He cannot picture life without alcohol. Some day he will be unable to imagine life either with alcohol or without it. Then he will know loneliness such as few do. He will be at the jumping-off place. He will wish for the end.
- Alcoholics Anonymous, p. 152

If your newsfeed is anything like mine, over the last two days it has been flush with messages of condolence, sorrow, bafflement, gratitude and even ire.

In response to the suicide of Robin Williams, I have seen an interesting splice of my “friends” wrestle with his end.

One friend wrote that he, too, suffered from depression and loneliness, but he “pulled himself out of it,” without the “resources” available to someone like a celebrity. This friend was angry that someone could be so selfish and blind to the opportunities present to him.

But as we can read in the above quoted paragraph, there are times when we ourselves are blind, and nothing can make us see. Or we believe that nothing can. Or we believe that whatever "is" is not fast enough or strong enough or consistent enough. We believe only in our aloneness and our constriction. And from that place, there is no perspective, hope, or option. From that place, there is only annihilation to end the suffering.

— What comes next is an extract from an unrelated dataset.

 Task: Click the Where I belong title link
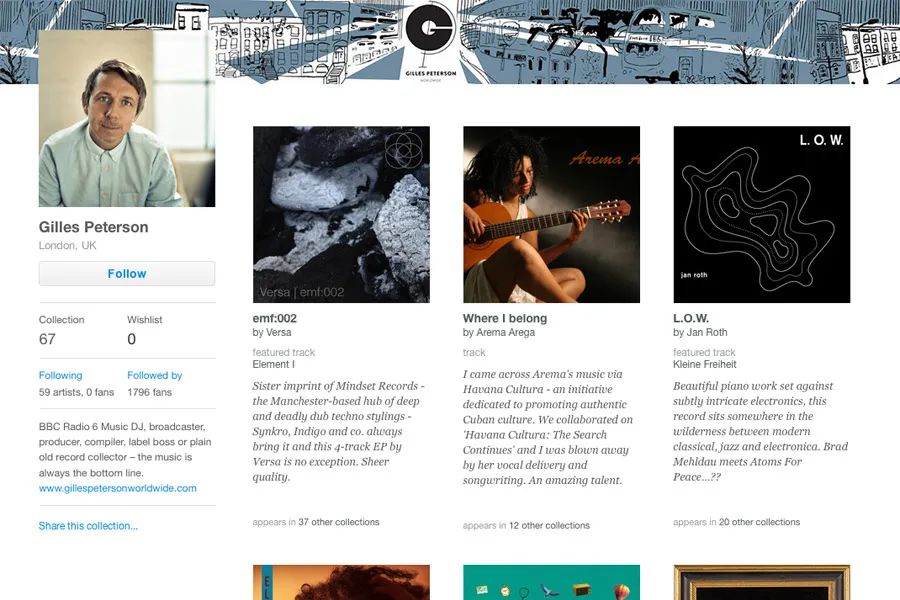[x=505, y=318]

Money, fame, or accolades do nothing to quiet the internal storm. In fact, they can often keep us farther from our truth because we now believe that people are counting on us, maybe in this case, to be funny and on and up and impervious. Don’t show weakness because that’s not what they want to see. And the further we drift from our truth, the larger the distance between how we feel and what we show to the world, the more gaping the hole and gnawing the desire for relief from that fissure.

I cannot claim to be inside the head of anyone other than myself. And from that vantage point, I can admit that I hear that voice at times which tells me there is no solution except for annihilation. I am not alone in hearing it, but I am lucky enough to know to reach out when it whispers. Although that doesn’t necessarily quell that voice. I can’t really know what it is that shifts when that desperation is upon me, but my experience has told me that something does.

In those bleak moments however, that is impossible to remember. Impossible.

I rely on the faith and fortitude of others in those moments, but I have also built a conversation and culture among my friends that allows for that vulnerability. I have built conversations that can include language that is desolate, dark, and hopeless, and I have faith that these friends can hear that and hold it for me.

Because I have come before to that place where what you saw and what I felt were so antithetical, it landed me in lock-down psychiatric treatment.

I have come to that place where I screamed for someone to see beyond my mask to what was really going on and to who I really was.

When they say, “It was a cry for help,” that’s what is meant: Please see beyond the smoke and mirrors that have kept you from me, that I thought were protecting me, and see through to the hemorrhaging, terrified, devastated human heart.

We can only be reached, and potentially helped, in the sharing and access of that heart.

But that is the most vulnerable, humbling, and painful admission I know.

It’s been written that it seems everyone loved Robin Williams except himself. Some argue there is more to it, to depression, to addiction.

But it seems to me that the chasm between internal and external became so great, that the only solution he saw was to fall in.

And that decision (although decision implies choice) -- selfish as some may call it, unseeing as some may believe it to be -- is one of the loudest calls to compassion that I know.